◆ Exercise goal ◆
Give the data again exactly, stopping after the "1205x980 pixels." line.

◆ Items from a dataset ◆

┌──

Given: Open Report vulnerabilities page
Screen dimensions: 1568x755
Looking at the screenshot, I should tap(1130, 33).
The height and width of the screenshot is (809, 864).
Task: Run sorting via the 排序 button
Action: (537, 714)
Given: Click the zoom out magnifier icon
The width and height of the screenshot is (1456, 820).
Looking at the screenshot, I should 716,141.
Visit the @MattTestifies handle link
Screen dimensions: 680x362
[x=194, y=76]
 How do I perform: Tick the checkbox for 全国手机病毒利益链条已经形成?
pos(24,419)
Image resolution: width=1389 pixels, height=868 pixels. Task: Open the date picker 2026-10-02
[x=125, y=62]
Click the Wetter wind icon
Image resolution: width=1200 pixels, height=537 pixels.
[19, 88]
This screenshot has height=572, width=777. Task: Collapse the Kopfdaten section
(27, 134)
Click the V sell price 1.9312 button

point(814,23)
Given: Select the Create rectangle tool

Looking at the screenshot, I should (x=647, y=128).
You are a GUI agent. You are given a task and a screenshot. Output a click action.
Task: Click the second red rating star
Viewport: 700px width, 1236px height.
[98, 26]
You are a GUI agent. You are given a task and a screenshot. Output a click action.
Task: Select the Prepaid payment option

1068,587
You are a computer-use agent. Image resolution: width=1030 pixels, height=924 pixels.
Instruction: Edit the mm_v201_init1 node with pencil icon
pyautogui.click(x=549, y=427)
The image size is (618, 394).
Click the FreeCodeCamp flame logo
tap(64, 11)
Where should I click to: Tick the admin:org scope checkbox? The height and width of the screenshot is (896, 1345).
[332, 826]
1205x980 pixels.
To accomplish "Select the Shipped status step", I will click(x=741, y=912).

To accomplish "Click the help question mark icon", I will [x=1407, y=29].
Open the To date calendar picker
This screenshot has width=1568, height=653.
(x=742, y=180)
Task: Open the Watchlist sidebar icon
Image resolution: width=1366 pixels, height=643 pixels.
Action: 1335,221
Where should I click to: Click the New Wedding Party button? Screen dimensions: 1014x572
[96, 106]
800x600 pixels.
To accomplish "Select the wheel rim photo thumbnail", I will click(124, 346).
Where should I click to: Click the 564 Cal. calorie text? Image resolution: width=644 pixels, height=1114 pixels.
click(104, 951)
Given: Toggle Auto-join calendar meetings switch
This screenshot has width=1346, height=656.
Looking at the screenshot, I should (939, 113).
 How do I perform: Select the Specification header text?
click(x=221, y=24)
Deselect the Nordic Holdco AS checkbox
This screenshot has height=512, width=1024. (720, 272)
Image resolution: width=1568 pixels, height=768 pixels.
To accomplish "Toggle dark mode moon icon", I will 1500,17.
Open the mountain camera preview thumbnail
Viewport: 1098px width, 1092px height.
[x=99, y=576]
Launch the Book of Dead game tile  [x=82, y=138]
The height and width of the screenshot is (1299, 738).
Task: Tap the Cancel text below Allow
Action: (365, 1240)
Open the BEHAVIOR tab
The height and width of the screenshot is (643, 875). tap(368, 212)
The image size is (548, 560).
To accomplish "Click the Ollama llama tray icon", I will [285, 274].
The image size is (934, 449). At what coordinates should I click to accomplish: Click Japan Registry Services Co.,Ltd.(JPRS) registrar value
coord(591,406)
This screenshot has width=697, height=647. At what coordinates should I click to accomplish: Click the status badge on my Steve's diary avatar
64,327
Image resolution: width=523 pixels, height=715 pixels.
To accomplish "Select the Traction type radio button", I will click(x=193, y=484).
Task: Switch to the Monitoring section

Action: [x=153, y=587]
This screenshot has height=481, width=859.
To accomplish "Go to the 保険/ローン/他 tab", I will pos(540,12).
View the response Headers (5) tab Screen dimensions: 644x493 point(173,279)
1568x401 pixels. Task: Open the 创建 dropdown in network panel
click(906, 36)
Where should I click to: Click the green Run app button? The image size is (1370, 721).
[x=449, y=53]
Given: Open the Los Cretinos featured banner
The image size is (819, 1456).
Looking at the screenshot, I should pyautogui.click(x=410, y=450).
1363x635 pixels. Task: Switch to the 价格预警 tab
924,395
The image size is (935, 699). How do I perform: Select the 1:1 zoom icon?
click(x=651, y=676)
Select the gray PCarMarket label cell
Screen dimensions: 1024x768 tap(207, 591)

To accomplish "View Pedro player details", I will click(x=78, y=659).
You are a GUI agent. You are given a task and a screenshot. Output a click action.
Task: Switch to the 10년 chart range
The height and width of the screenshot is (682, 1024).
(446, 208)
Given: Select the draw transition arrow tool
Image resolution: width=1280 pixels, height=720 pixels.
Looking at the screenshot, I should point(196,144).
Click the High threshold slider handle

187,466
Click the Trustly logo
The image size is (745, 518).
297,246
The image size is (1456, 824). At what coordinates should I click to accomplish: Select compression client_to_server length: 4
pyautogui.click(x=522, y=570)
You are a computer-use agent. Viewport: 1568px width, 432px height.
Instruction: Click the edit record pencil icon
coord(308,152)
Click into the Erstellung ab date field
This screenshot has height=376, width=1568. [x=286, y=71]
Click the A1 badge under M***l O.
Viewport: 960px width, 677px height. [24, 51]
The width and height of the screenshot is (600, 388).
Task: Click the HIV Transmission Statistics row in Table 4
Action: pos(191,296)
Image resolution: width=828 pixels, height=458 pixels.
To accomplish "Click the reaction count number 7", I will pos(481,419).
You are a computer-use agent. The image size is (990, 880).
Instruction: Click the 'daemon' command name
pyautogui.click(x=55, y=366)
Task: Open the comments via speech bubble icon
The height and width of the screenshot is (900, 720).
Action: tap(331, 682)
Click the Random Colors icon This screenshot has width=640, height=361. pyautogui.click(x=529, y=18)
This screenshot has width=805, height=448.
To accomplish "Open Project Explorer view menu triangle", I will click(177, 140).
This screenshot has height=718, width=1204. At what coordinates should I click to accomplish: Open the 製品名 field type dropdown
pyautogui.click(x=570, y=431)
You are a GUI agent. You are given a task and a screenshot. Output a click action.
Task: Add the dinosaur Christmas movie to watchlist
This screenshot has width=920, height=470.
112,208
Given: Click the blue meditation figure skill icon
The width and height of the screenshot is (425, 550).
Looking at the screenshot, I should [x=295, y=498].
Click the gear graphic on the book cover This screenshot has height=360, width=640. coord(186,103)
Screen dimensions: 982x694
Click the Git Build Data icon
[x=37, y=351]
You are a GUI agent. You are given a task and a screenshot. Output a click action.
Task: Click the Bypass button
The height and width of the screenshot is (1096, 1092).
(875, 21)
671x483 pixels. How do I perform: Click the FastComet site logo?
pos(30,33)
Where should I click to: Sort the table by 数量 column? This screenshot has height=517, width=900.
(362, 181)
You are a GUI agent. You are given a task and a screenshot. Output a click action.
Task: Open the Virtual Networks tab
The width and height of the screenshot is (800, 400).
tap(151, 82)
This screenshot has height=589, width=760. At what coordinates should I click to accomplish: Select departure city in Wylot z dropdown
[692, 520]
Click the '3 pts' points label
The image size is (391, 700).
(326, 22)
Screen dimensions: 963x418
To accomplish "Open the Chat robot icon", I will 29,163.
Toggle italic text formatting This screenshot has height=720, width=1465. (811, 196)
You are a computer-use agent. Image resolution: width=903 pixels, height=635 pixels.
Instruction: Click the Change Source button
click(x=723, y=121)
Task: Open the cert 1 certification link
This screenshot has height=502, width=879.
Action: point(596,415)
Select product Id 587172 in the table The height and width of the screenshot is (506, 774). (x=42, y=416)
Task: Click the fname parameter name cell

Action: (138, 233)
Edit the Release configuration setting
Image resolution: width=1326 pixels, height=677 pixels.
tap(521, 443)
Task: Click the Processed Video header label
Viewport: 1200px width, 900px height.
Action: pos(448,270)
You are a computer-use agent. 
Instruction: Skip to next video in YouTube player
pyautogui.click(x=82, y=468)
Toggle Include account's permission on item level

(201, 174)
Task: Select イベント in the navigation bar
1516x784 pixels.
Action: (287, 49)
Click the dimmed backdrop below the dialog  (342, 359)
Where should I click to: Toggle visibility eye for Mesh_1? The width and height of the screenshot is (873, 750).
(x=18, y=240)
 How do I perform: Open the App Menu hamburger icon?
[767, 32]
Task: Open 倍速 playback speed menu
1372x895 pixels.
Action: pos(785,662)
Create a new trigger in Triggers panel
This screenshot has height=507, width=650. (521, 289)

└──

◆ Solution for this task ◆
Given: Open Report vulnerabilities page
Screen dimensions: 1568x755
Looking at the screenshot, I should tap(1130, 33).
The height and width of the screenshot is (809, 864).
Task: Run sorting via the 排序 button
Action: (537, 714)
Given: Click the zoom out magnifier icon
The width and height of the screenshot is (1456, 820).
Looking at the screenshot, I should 716,141.
Visit the @MattTestifies handle link
Screen dimensions: 680x362
[x=194, y=76]
 How do I perform: Tick the checkbox for 全国手机病毒利益链条已经形成?
pos(24,419)
Image resolution: width=1389 pixels, height=868 pixels. Task: Open the date picker 2026-10-02
[x=125, y=62]
Click the Wetter wind icon
Image resolution: width=1200 pixels, height=537 pixels.
[19, 88]
This screenshot has height=572, width=777. Task: Collapse the Kopfdaten section
(27, 134)
Click the V sell price 1.9312 button

point(814,23)
Given: Select the Create rectangle tool

Looking at the screenshot, I should (x=647, y=128).
You are a GUI agent. You are given a task and a screenshot. Output a click action.
Task: Click the second red rating star
Viewport: 700px width, 1236px height.
[98, 26]
You are a GUI agent. You are given a task and a screenshot. Output a click action.
Task: Select the Prepaid payment option

1068,587
You are a computer-use agent. Image resolution: width=1030 pixels, height=924 pixels.
Instruction: Edit the mm_v201_init1 node with pencil icon
pyautogui.click(x=549, y=427)
The image size is (618, 394).
Click the FreeCodeCamp flame logo
tap(64, 11)
Where should I click to: Tick the admin:org scope checkbox? The height and width of the screenshot is (896, 1345).
[332, 826]
1205x980 pixels.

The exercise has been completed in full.